Letter: A Mental Spasm

I am not much of a movie review geek, in that, rarely do the words of a contemporary critic keep my attention long enough to drive an impulse to read the entire article. After reading Mr. Huinker's thoughts about The Rum Diary ["Hunter S. Thompson: Year One," Nov. 3, 2011] a mental spasm occurred inside my brain and I cannot shake the urge to write against such garbage. His comments included misogyny, racism, and missing the point of the Doctor's spirit. While reading this drivel I felt as though I was back in community college hearing a typical lecture from a literary criticism textbook. Really... if someone is going to attempt to place Hunter S. Thompson into the ordinary epistomes [sic] of our dull system of critical thinking in the wasteland of the liberal American education, at least do it with some spice. I am sorry that Mr. Huinker was expecting the sequel to the charm of Mr. Depp's first portrayal of the Doctor but The Rum Diary is a different narrative and deserves separation from past films. Paul Kemp, like that of the Duke, are semi-autobiographical characters for the late Doctor, but keep in mind these are works of fiction. As far as both films, there are two identical scenes in each movie. When Sala and Kemp, by way of accident, visit the local restaurant and Sala demands a steak Mr. Depp does a good job showing sympathy for the mistreatment of the servers at the establishment. This is just like the scene in Fear and Loathing when the lawyer tries cheap tricks on the diner waitress in North Las Vegas and the Duke puts money on the counter and stares with soft eyes at the accosted woman.

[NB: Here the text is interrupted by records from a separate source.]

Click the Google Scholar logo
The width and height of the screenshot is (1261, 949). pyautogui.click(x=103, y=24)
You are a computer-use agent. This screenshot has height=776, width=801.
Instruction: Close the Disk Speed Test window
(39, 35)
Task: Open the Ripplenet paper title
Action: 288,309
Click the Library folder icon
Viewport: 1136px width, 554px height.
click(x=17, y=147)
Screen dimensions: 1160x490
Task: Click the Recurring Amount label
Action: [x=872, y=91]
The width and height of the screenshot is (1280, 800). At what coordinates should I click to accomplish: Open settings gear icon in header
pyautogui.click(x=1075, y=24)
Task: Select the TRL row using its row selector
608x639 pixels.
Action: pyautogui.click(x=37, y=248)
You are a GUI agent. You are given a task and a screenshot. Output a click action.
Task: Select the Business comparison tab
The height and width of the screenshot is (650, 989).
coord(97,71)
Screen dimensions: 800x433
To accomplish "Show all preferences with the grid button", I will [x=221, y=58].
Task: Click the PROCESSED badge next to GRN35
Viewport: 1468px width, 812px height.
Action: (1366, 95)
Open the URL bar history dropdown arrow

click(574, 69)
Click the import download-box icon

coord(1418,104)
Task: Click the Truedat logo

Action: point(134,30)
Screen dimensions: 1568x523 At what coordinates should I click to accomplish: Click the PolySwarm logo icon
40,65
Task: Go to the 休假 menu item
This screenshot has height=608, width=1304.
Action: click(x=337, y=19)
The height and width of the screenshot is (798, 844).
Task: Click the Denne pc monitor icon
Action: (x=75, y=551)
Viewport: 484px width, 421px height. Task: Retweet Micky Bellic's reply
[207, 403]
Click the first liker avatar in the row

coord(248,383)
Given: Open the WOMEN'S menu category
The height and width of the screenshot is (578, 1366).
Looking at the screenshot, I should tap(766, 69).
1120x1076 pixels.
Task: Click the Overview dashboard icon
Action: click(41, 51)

All and all, I am sickened by the attention the Doctor has received in recent years only because some lame actor makes him popular in a pathetic span of two hours. My advice is read Thompson's catalogue of work (I would suggest some heavy drinking and maybe stronger "additives" if your brain can take the heat) and then start reviewing the man's spirit.

One extra line here, if you will allow, my dear Editor. Mr. Bill Murray played a more vivid Thompson than Depp will ever achieve. All hail Bill Murray!!